Sure, however I personally don't see the value of making the encoding an intrinsic property of a string object. [...]
Then I think we have different purposes, and I'll absent myself from this part of the discussion after this reply. Before I go, I'll note in passing that I've started on the modifications to the UTF types, and I found that it made sense to omit many of the mutating functions from utf8_t and utf16_t, at least the ones that operate on anything other than the end of the string.
Are you saying that you try it as utf-8, it doesn't decode and then you try utf-32 to see if it works? Cause the same string couldn't be both.
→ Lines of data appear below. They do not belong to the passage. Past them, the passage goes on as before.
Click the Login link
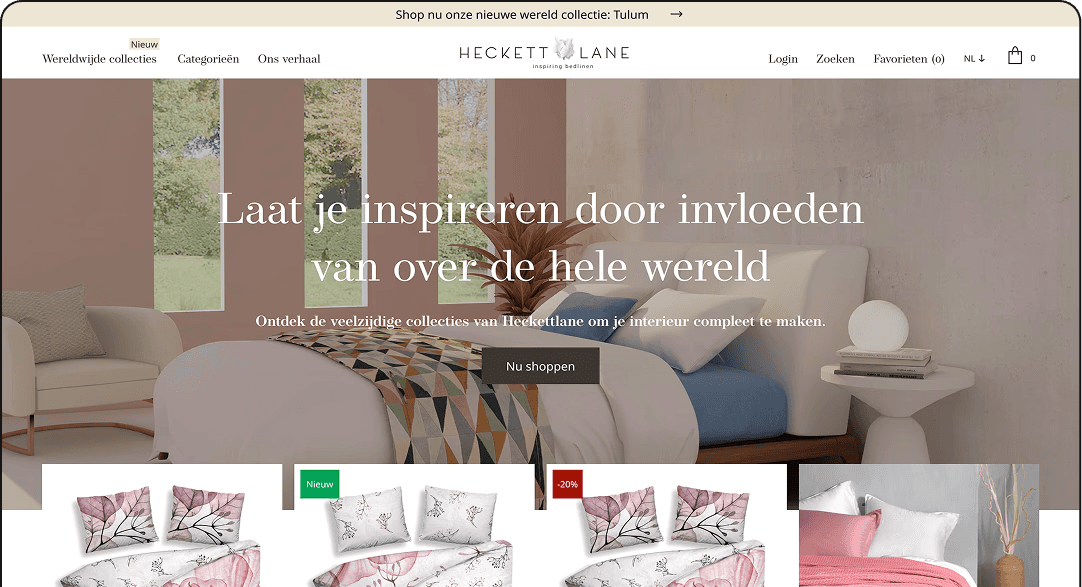Image resolution: width=1082 pixels, height=587 pixels. [x=783, y=59]
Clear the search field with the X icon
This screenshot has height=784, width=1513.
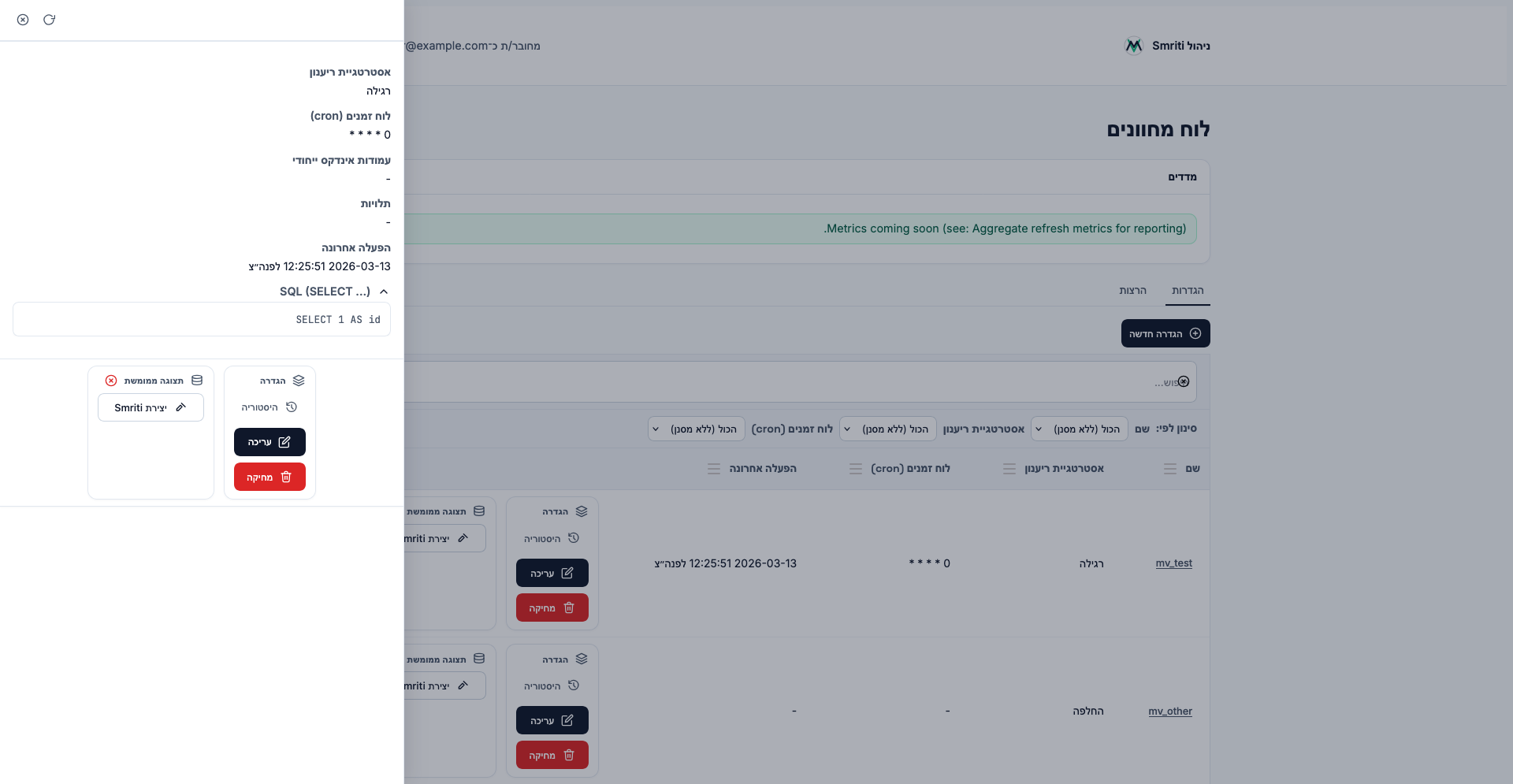[1184, 382]
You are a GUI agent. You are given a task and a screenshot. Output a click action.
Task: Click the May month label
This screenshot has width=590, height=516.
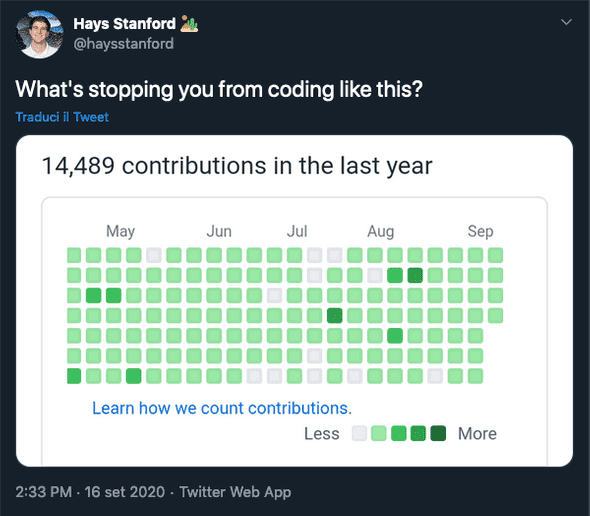pyautogui.click(x=120, y=231)
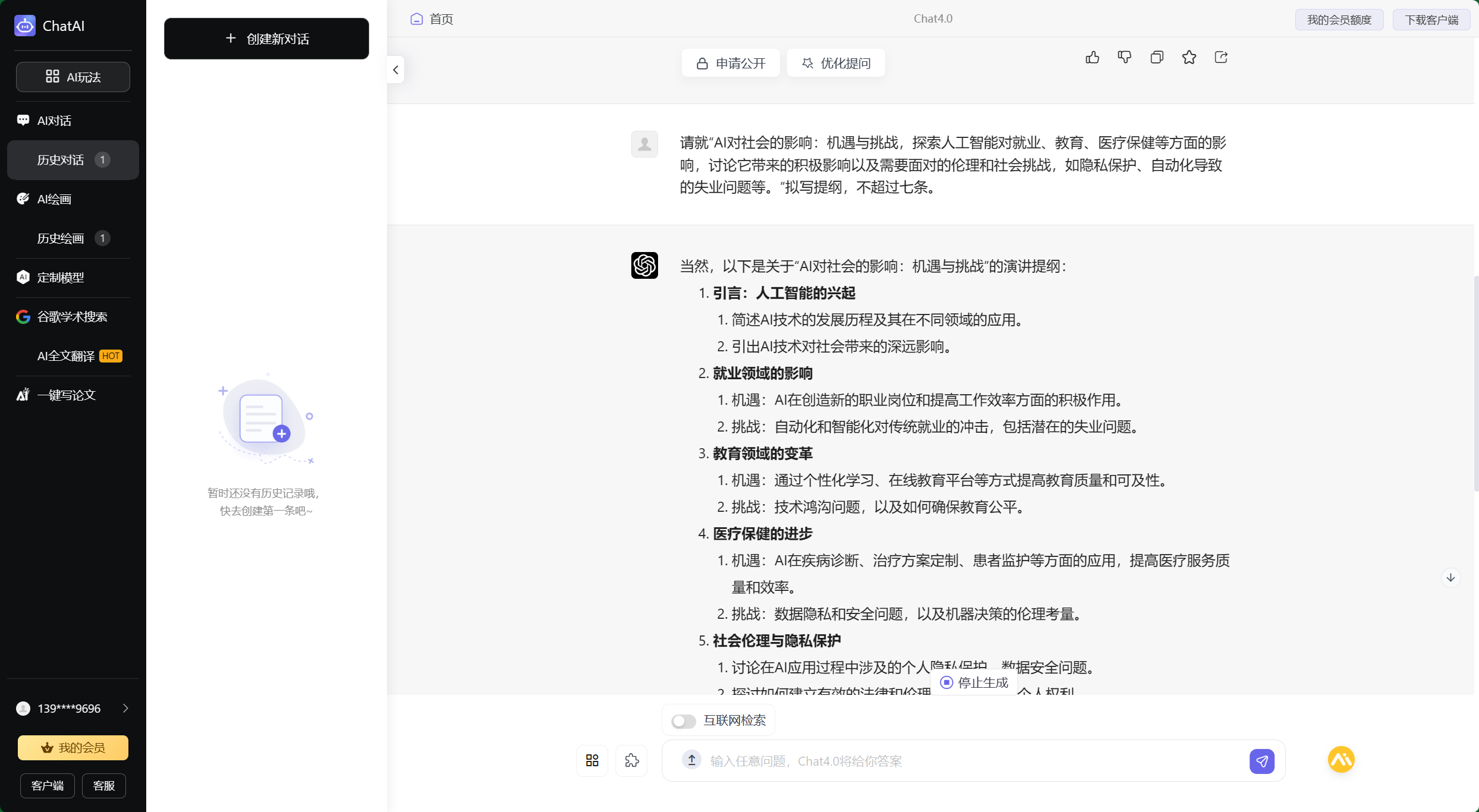
Task: Send the message with the blue send button
Action: point(1263,761)
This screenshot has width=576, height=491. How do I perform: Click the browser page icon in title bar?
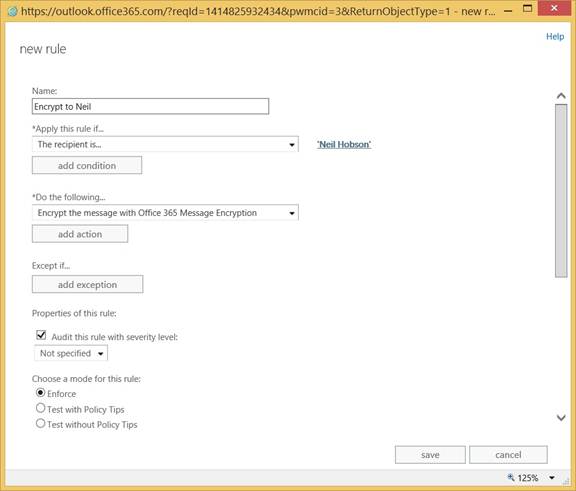(12, 11)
Or are you saying that the string has some underlying encoding but something lets it be viewed in other encodings, for example it might actually be EUC, but external iterators let you view it as utf-8 or utf-16 or utf-32 interpreting on the fly?
I'm saying the string could contain whatever it contains (which is largely of little consequence) but that you can give a "view" of the string as UTF-8 if it's valid UTF-8, or UTF-32 if it's valid UTF-32. [...]
For what it's worth, that's the basic concept that I've adopted for the utf*_t modifications. The utf*_t gives only a code-point iterator (you can also get a char/char16_t/char32_t iterator from the type returned by the encoded() function). I plan to write a separate character iterator that will accept code-points and return actual Unicode characters. -- Chad Nelson Oak Circle Software, Inc. * * *